Nixon, o del Re decaduto
Le interviste televisive, fulcro di Frost/Nixon, rivelano due opposte intenzioni, entrambe legate al corpo del Re decaduto, Nixon: l'ansia di definitiva desacralizzazione[3] da parte di Frost, il tentativo di medicalizzazione da parte di Nixon medesimo. Ovvio dunque che a sostenere quest'obiettivo vi siano armi retoriche e di (auto)rappresentazione in continuo movimento, strategie comunicative bieche quanto raffinate, depistaggi dialettici, contrattazione perpetua tra storia e contingenze, necessità e ideali, crudeli giochi fondati sulla bivalenza del contesto (Nixon chiede all'avversario, un attimo prima dell'inizio della registrazione: 'Ha avuto modo di fornicare, ieri sera?'. La conversazione, sul gong che separa l'informalità dello scambio dall'accendersi del synopticon televisivo è un colpo destabilizzante per Frost).
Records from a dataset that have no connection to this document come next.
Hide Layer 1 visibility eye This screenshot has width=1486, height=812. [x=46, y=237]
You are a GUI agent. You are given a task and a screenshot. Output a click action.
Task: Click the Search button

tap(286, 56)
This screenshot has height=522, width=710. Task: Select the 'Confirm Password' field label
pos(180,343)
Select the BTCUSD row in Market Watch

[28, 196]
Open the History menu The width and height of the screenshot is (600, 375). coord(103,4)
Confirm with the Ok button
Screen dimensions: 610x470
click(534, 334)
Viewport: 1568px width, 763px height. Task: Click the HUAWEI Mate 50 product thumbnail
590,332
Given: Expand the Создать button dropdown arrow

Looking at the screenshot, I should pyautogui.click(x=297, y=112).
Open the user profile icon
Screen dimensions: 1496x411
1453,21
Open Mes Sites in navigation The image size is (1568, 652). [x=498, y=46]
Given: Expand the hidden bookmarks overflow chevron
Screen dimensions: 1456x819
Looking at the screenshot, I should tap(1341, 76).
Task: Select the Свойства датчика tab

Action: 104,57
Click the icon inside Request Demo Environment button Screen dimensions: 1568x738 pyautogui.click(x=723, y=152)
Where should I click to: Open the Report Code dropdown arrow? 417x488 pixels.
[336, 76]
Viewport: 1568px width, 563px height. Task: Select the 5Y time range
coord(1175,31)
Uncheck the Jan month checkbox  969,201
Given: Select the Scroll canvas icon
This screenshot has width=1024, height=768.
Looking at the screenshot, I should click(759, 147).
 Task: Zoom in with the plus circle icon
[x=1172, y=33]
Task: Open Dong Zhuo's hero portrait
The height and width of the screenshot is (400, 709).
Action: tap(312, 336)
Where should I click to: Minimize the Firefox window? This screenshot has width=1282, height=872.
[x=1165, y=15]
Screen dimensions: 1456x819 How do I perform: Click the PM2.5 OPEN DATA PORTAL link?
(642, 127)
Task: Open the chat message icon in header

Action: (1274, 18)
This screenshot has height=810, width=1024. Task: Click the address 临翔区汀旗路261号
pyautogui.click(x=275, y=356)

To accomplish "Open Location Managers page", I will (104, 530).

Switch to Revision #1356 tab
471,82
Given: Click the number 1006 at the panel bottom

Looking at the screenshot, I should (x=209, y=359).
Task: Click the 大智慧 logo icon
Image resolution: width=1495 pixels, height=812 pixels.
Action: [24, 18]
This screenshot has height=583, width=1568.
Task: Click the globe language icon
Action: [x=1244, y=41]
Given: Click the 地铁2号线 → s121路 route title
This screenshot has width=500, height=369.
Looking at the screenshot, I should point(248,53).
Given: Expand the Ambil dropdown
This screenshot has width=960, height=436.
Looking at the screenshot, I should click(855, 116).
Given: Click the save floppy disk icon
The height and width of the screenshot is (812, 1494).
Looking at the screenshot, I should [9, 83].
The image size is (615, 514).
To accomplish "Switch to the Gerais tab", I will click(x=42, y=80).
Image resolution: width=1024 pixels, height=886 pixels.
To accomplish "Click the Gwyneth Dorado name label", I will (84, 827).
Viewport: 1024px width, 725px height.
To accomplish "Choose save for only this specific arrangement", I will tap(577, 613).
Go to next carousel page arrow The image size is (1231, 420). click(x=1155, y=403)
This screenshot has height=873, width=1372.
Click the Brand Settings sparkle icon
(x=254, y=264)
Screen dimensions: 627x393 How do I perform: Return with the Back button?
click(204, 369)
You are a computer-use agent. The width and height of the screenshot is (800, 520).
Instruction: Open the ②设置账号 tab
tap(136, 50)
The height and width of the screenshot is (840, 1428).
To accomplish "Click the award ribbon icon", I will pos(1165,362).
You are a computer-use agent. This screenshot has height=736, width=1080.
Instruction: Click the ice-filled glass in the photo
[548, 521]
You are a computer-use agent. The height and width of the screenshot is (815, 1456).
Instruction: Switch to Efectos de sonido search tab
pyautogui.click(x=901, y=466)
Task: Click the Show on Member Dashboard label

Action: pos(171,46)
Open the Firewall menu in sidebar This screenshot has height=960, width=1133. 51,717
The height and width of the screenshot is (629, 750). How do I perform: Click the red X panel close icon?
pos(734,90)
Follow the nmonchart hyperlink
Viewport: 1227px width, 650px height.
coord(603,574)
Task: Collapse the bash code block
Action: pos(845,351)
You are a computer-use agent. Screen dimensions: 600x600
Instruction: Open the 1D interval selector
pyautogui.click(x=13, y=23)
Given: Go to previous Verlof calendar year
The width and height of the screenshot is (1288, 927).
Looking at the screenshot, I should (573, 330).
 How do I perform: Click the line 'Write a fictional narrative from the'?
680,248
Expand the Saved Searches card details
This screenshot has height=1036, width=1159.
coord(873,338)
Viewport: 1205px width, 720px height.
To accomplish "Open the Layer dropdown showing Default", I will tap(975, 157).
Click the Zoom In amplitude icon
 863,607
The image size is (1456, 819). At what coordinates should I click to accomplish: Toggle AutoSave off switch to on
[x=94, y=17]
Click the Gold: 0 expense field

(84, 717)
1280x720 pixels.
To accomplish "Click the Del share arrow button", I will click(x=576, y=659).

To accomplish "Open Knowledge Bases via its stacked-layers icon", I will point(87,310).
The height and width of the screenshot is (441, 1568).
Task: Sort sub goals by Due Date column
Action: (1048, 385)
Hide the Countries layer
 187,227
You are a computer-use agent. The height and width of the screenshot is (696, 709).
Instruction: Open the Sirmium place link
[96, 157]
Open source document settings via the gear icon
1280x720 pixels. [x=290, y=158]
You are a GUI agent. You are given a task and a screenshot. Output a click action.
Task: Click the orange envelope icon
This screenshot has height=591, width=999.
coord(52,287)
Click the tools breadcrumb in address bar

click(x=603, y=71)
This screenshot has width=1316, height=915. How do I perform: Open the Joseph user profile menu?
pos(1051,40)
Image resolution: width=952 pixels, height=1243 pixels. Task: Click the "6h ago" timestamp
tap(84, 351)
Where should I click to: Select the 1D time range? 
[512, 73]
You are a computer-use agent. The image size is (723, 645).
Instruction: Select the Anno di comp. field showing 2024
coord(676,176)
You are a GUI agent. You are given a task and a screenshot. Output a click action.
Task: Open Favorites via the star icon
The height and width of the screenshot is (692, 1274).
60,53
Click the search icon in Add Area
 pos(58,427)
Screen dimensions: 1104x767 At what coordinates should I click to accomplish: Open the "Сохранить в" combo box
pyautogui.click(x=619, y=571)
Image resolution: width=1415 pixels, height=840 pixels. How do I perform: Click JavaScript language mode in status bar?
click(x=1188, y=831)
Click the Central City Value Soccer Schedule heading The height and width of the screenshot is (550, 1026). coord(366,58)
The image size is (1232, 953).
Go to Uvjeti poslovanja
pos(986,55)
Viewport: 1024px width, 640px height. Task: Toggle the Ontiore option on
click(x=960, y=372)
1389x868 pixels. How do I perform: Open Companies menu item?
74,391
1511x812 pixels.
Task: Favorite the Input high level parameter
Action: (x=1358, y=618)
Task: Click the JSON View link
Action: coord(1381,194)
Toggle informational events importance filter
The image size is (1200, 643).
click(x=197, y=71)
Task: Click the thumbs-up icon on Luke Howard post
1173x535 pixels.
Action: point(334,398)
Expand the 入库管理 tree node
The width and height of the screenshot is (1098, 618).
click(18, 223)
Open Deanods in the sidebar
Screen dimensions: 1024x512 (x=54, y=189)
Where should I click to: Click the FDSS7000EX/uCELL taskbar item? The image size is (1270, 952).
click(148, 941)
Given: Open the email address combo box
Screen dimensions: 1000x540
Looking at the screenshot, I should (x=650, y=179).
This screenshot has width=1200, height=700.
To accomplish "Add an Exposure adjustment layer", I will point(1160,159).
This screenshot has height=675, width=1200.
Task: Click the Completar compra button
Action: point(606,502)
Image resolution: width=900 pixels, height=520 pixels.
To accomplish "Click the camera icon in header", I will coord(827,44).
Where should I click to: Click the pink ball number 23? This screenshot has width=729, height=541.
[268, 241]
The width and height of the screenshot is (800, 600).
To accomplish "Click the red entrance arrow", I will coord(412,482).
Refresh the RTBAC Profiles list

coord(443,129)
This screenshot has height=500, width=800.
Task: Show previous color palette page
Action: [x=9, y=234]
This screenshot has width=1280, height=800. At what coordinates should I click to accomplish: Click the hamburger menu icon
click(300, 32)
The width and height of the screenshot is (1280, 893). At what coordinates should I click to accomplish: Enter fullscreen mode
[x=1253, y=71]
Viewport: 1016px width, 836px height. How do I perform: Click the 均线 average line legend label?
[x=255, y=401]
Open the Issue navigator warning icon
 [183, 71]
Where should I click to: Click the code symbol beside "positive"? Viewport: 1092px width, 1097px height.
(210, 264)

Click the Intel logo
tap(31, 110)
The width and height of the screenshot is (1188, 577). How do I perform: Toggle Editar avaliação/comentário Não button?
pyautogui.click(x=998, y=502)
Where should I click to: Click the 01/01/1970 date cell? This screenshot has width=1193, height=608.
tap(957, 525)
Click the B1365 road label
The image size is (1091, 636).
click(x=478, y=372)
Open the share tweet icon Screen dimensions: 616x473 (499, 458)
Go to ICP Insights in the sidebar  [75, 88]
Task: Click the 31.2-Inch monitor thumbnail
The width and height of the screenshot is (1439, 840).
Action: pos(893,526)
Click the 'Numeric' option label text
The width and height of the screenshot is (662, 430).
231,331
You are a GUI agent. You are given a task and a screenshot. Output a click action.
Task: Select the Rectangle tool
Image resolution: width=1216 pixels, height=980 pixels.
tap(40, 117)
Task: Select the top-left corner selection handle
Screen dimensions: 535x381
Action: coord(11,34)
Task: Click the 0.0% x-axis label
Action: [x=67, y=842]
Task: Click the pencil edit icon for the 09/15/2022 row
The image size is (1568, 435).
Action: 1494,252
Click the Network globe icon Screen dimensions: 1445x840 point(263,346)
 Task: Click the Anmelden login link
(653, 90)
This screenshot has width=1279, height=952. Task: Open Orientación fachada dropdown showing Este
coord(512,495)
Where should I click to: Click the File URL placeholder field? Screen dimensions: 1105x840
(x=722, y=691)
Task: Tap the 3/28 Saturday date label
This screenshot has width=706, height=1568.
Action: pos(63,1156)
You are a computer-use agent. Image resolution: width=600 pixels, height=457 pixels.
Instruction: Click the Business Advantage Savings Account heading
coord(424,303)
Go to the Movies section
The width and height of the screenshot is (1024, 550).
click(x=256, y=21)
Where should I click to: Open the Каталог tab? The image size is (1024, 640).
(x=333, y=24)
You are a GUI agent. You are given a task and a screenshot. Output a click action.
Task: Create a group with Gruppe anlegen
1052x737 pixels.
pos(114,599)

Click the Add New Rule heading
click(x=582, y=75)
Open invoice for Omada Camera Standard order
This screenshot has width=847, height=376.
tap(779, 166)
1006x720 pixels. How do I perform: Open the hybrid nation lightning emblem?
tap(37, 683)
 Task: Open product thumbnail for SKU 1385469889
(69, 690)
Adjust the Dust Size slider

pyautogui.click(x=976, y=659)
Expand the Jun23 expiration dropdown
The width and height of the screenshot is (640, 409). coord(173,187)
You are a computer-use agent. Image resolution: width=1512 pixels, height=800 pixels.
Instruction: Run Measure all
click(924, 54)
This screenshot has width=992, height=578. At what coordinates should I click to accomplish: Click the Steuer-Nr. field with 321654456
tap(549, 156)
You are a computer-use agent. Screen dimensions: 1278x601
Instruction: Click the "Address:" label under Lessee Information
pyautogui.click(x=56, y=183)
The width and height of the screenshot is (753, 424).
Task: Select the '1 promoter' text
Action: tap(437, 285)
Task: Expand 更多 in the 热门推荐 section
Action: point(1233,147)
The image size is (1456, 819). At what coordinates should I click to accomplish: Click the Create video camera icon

Di fronte ad ogni discorso, che sia interno o esterno al ring TV poco importa, il sospetto o l'evidenza della costruzione coglie personaggi e spettatore, permea di ambiguità situazioni e protagonisti, nell'attesa, vana, che si riveli un'impossibile autenticità. Ron Howard, con stile piano, e anonimo, scosso solo da qualche slancio seventies, fotografa, dichiarandosi consapevole[4], questo proliferare di ponderate apparenze lasciando si sedimentino in superficie, manifeste solo nella mutua recita dei protagonisti.
La telefonata
La telefonata di Nixon, (apparentemente) ebbro, all'abbattuto Frost, nel cuore della notte, pare effettivamente fuori tono, rispetto al resto del film: l'ex-presidente sciorina i suoi istinti più profondi, rivela la sua anima, si dona già desacralizzato, piccolo, sconfitto (lui che aveva sfuggito ogni condanna) a un nemico sino a quel momento inerme di fronte alla sua superiorità dialettica. Il testo pare sbracare nel concedere il monologo denso di pathos al meraviglioso Langella, concedendogli una resa insensata e dolente, lo squarcio accomodante nel velo della menzogna. Ma. Se il personaggio di Frost, con il comportamento seguente, apre dilemmi inquietanti sull'approssimazione scambiata per complessità dei tratti che sino a quel momento l'avevano caratterizzato ('perché non scavare più a fondo prima?' è una domanda tanto stupida quanto impossibile da non porsi), gli interrogativi di fronte all'incongruente gesto di Nixon paiono più fertili, anche se non sostenuti da una regia la cui piattezza pare inadeguata a fronte dell'esponenziale stratificazione del testo: se aprendosi alla possibilità della sconfitta Nixon cerchi nella pubblica condanna il paradosso di una medicalizzazione? Se Dick l'imbroglione avesse finalmente capito (insieme e più di Frost[5] come strumentalizzare il processo semplificatore della TV? Se il suo volto addolorato, imbarazzato, vinto dalle domande di Frost e ripreso impietosamente dalla TV rappresentasse un frame in cui riassumere, insieme ad una sconfitta da sempre nell'aria, anche la possibilità di una pietà di fronte ad un corpo reale inesorabilmente decaduto e regalato al popolo?
Il finale
Qualche parola sul momento migliore dell'intero film: in chiusura i due contendenti si danno l'addio e, dietro la patina del rituale, l'accumulo dei segni sottratti al contesto dello scontro diviene ancor più sfuggente, ogni gesto, oggetto, parola sprofonda in un'ambiguità impenetrabile, devastante. Che significano quelle scarpe? Cortesia, educato sarcasmo, compassione? O tutti e tre contemporaneamente? Nixon ha davvero dimenticato la sua telefonata? E guida e gioca a golf perché liberato dal suo ruolo? O perché, semplicemente, recita il suo cambiamento? Rimangono i dubbi, le sembianze instabili di una sconfitta che potrebbe significare redenzione, una vittoria che sotto i fasti sente aprirsi l'increspatura del compromesso, l'alone di una paradossale strumentalizzazione machiavellica. Eppure la sobria ed inelegante confezione di Howard pare subire la sceneggiatura di Morgan, la sua impersonalità pare annichilire la potenza elusiva, deliberatamente enigmatica del testo. Come se le considerazioni qui sopra fossero frutto più del ricordo del film che sua diretta filiazione.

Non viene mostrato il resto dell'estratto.